カトレアも強いのは確かだが、速度のステータスにやや不安を感じる。
そのため、現状は彼女に後衛を任せるつもりだ。
俺が分身を五体ほど用意し、カトレアの周囲に配置する。
カメラマン含めて六体の分身がいる。これなら、万が一があっても大丈夫だろう。
俺と澪奈が前に出ると、ゴブリンがこちらへと突っ込んでくる。
……俺の通常時のステータスではゴブリンの速度にはとても敵わないが、あくまでそれは通常時だ。
まずは分身の【鼓舞】を受け、全ステータスを10%強化する。さらに、そこから【雷迅】で強化だ。
ただし、どちらのステータスもあくまで素のステータスで計算される。
俺の速度は480なので、【雷迅】で144、【鼓舞】で48強化される。
合わせれば、澪奈のステータスともそう変わらない。
発動と同時に、ゴブリンへと突っ込み、拳で殴り飛ばす。……この戦いでの問題は敵が多いこと。だから、相手を突き飛ばすようにして時間を稼ぐ。
俺が一瞬で距離を詰めたことで、ゴブリンが驚いているようだ。……別に瞬間移動したわけではない。
動きを最小化し、相手の呼吸の隙を盗んで踏み込んだだけだ。
その驚きの間にもう一体を蹴り飛ばす。そこでゴブリンたちが雄たけびをあげ、棍棒を叩きつけてくる。
だが、その体を澪奈の銃弾が射抜いていく。今度は澪奈に気を取られたゴブリンを一体殴り飛ばす。

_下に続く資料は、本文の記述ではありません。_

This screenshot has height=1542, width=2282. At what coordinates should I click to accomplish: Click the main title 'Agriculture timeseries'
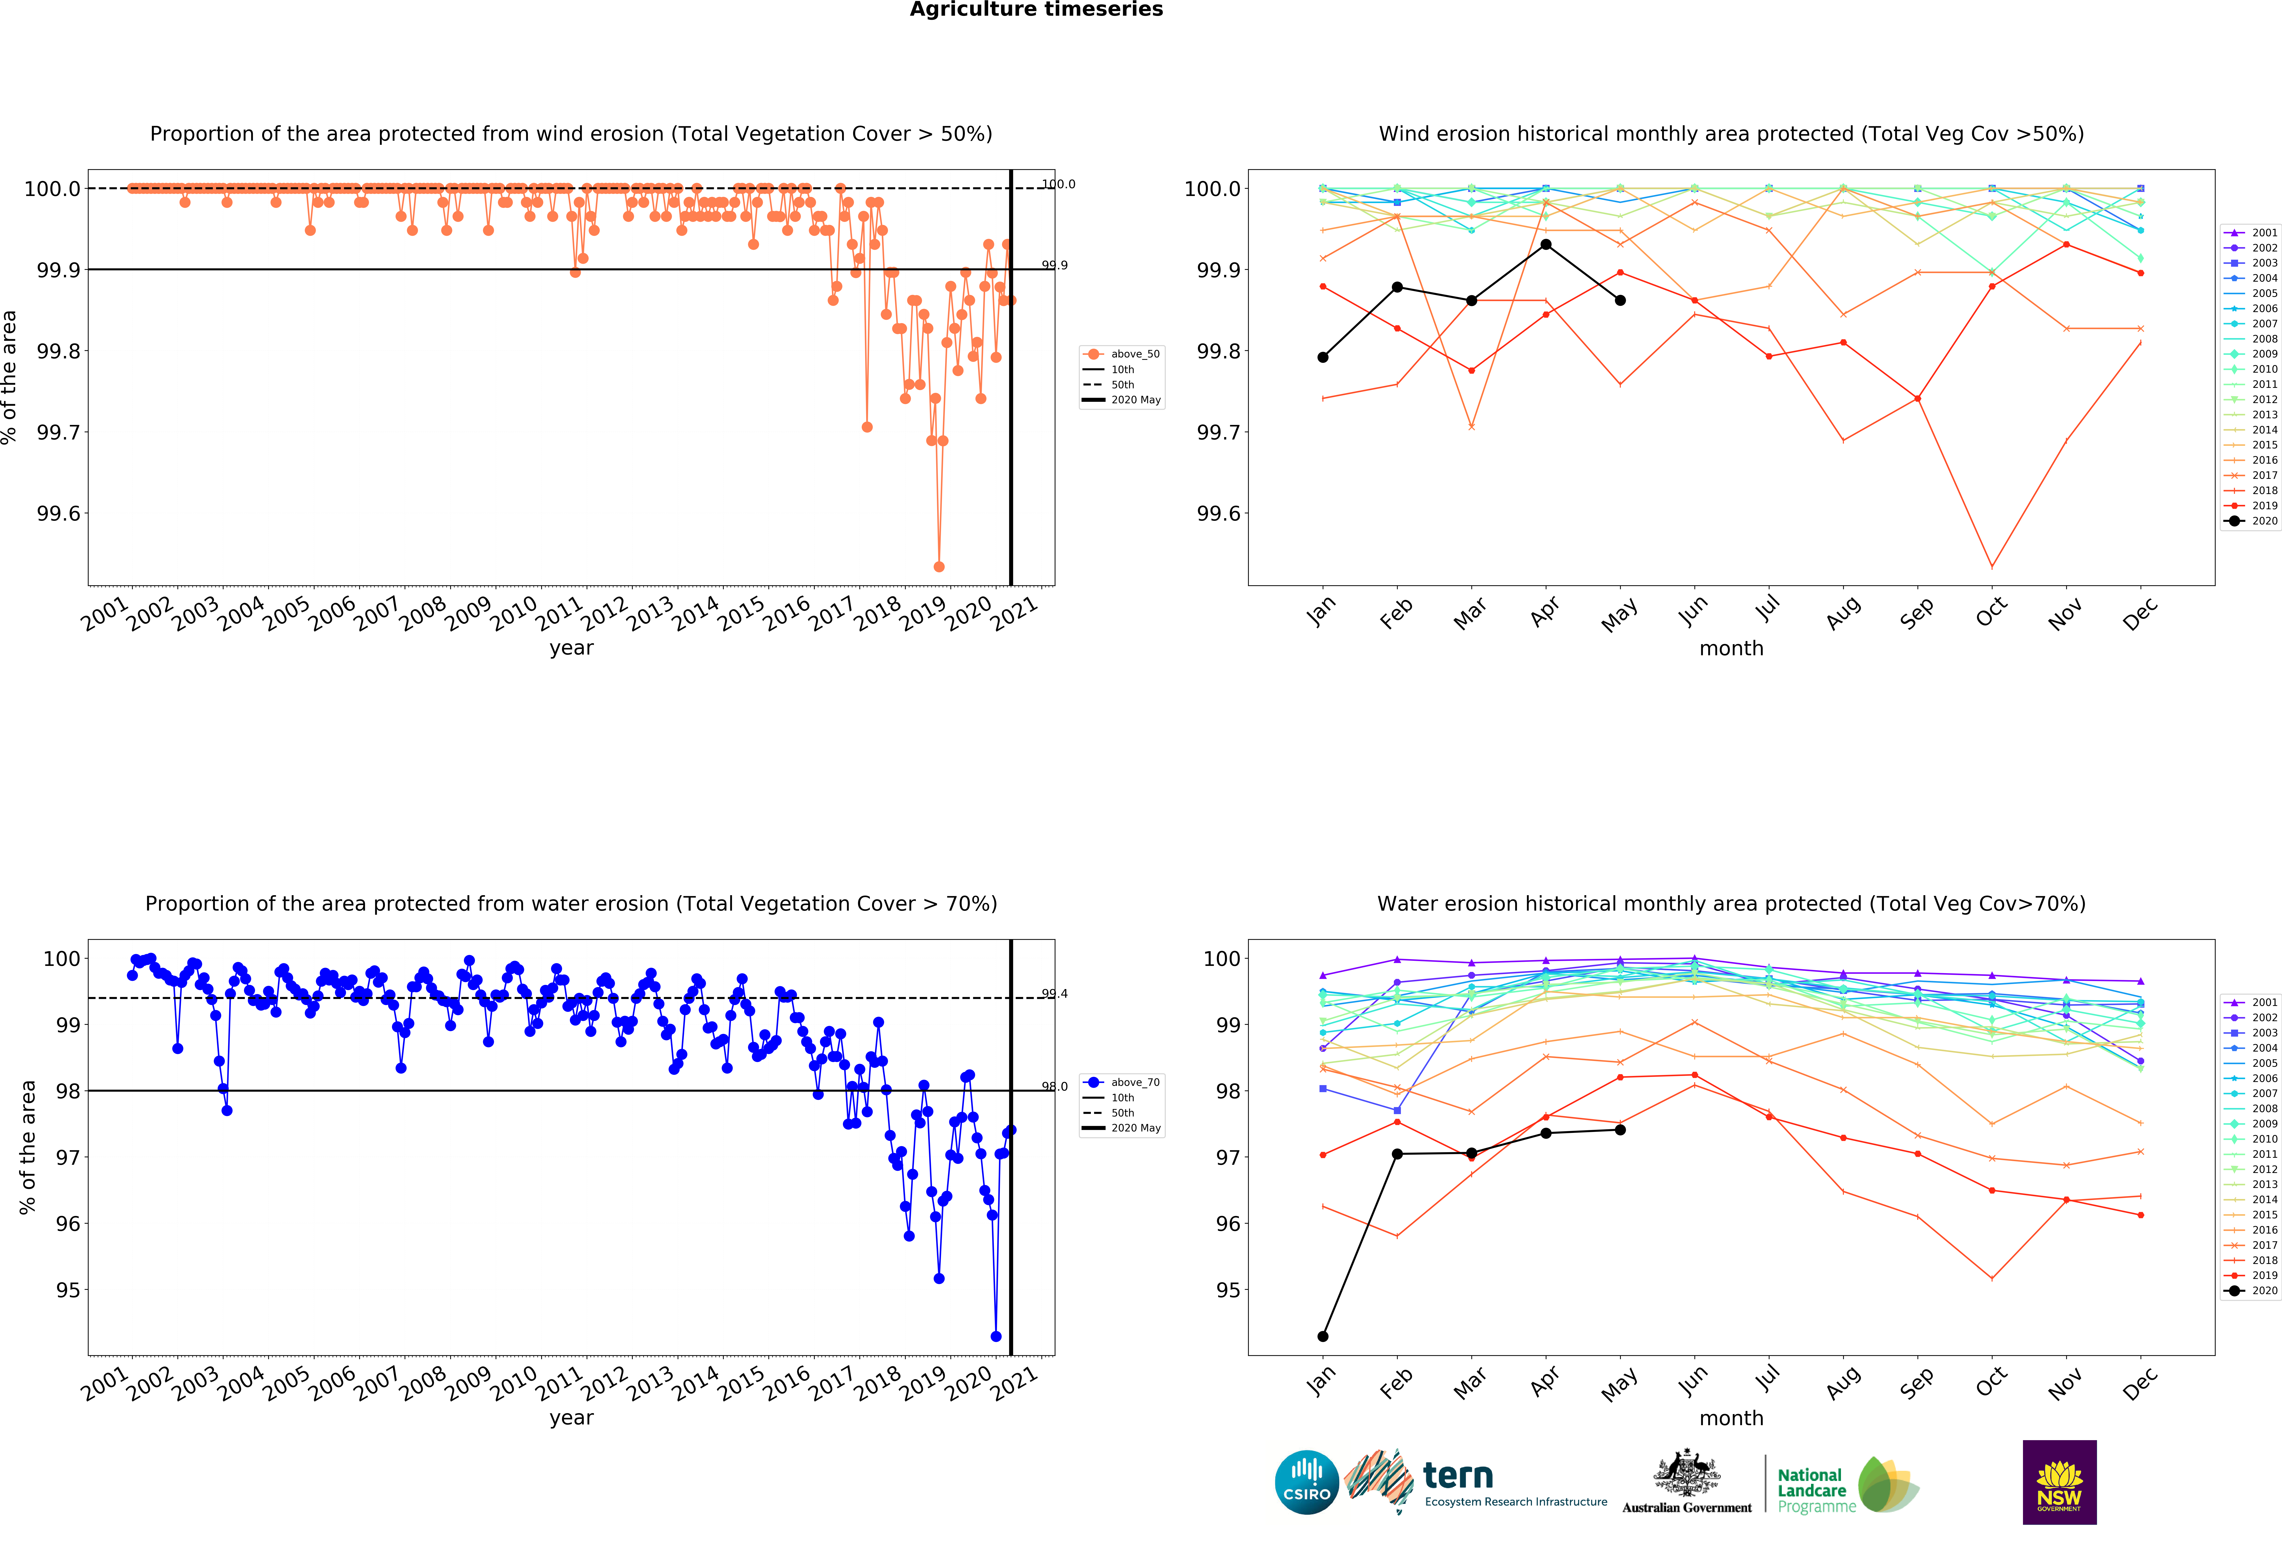click(1036, 10)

俺はゴブリンの棍棒をかわし、その背後へと回り、思い切り首を捻りあげた。
不自然な角度で傾き、そのゴブリンの体は消滅し、素材だけが残った。
……野生の魔物でも迷宮の魔物と同じように消えるのか。
俺が視線を澪奈へと向けると、ちょうどゴブリンの首に剣を突き刺したところだった。
「ウインドトルネード!」
後方で、カトレアの声が響いた。彼女の声に合わせると同時、倒れて起き上がろうとしていたゴブリンの足元から風が吹き荒れた。
……彼女の精霊術だ。カトレアの攻撃から逃れたゴブリンもいたが、二体が巻き込まれて全身を切り刻まれる。
絶命はしていない。巻き込まれた二体はよろよろと体を起こしていたが、澪奈が動き出す。そちらは彼女に任せ、俺はカトレアへと迫るゴブリンを止めに向かう。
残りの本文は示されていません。